Shambhavi’s work is also steeped in the state’s heritage. Involved with the running of the boutique hotel, she says, “Watching my parents being exceptional hosts, working with traditional techniques of restoration to revive the culture — it’s an honour to have the opportunity to execute and carry forward this legacy at the Royal Heritage Haveli. My grand-uncle Maharaj Jai Singh (Angelique’s uncle) has always grounded me with his humility, and my family has imbibed in me the value of giving back to society.”

Design — in its different expressions — plays an important role in their lives. For Shivangani, a student of art and design, creative expression is very important. She says, “The focus of my work is to make tasteful, yet innovative offerings that blend the traditional and the modern. Many of my pieces amalgamate family stories or age-old heirlooms with lines that are fashionable in the contemporary sense. More than royalty it is the accompanying heritage that influences my work. Stories of grandeur, the arts and architecture, the distinct styles of different generations are something that I try and reflect in my creations. My own space has a mix of vintage photographs and modern art, while my wardrobe is a blend of contemporary designers and classic chiffon saris.”

Her mother Angelique points out that her spaces — in her home and in the haveli — reflect her inner sensibilities. She states, “Both areas are classic in nature. I prefer cleaner lines. I have inherited many beautiful paintings and sculptures. Wanting to make the haveli different from the many beautiful ones in Jaipur, the colours used in all the rooms are not the typical kitsch Rajasthani hues. We have used pastels and have steered clear of the done-to-death block prints.” The girls admit to their mother’s influence. They say, “She is the epitome of elegance and grace. We have grown up discovering trunks full of our grandmother’s clothes and customised shoes to match every sari!”

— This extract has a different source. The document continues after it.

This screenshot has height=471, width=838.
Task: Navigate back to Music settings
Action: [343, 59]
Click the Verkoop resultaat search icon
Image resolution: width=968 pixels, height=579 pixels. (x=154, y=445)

They believe that first impressions always leave a lasting effect. Shambhavi says, “I grew up around chiffon saris and pearl strings, from my grandmother to my mother and now my sister. I learned never to have a pleat out of place for it is important to be always well-turned-out.” This is an opinion that is underscored by Shivangani who maintains, “Even before you say a word, judgements about your personality are made just by looking at you. How you carry yourself says a lot about who you are. Fashion, to me is self-expression; I always choose the tasteful over what’s trendy!”

For Angelique, her personal journey has made her life meaningful. She recalls, “The Rajmata was very keen that girls got educated and she started a school. My mother was one of its early students. I travelled out of India from a very young age and learnt so much more about different lifestyles in terms of art, culture, architecture, music and more. And, I remember how even in Delhi — where I grew up — my father would drag me to see every ballet and concert; I have been to Zubin Mehta’s performances, Bharat Natyam recitals and learnt to appreciate all genres — and all this gets reflected in my lifestyle.”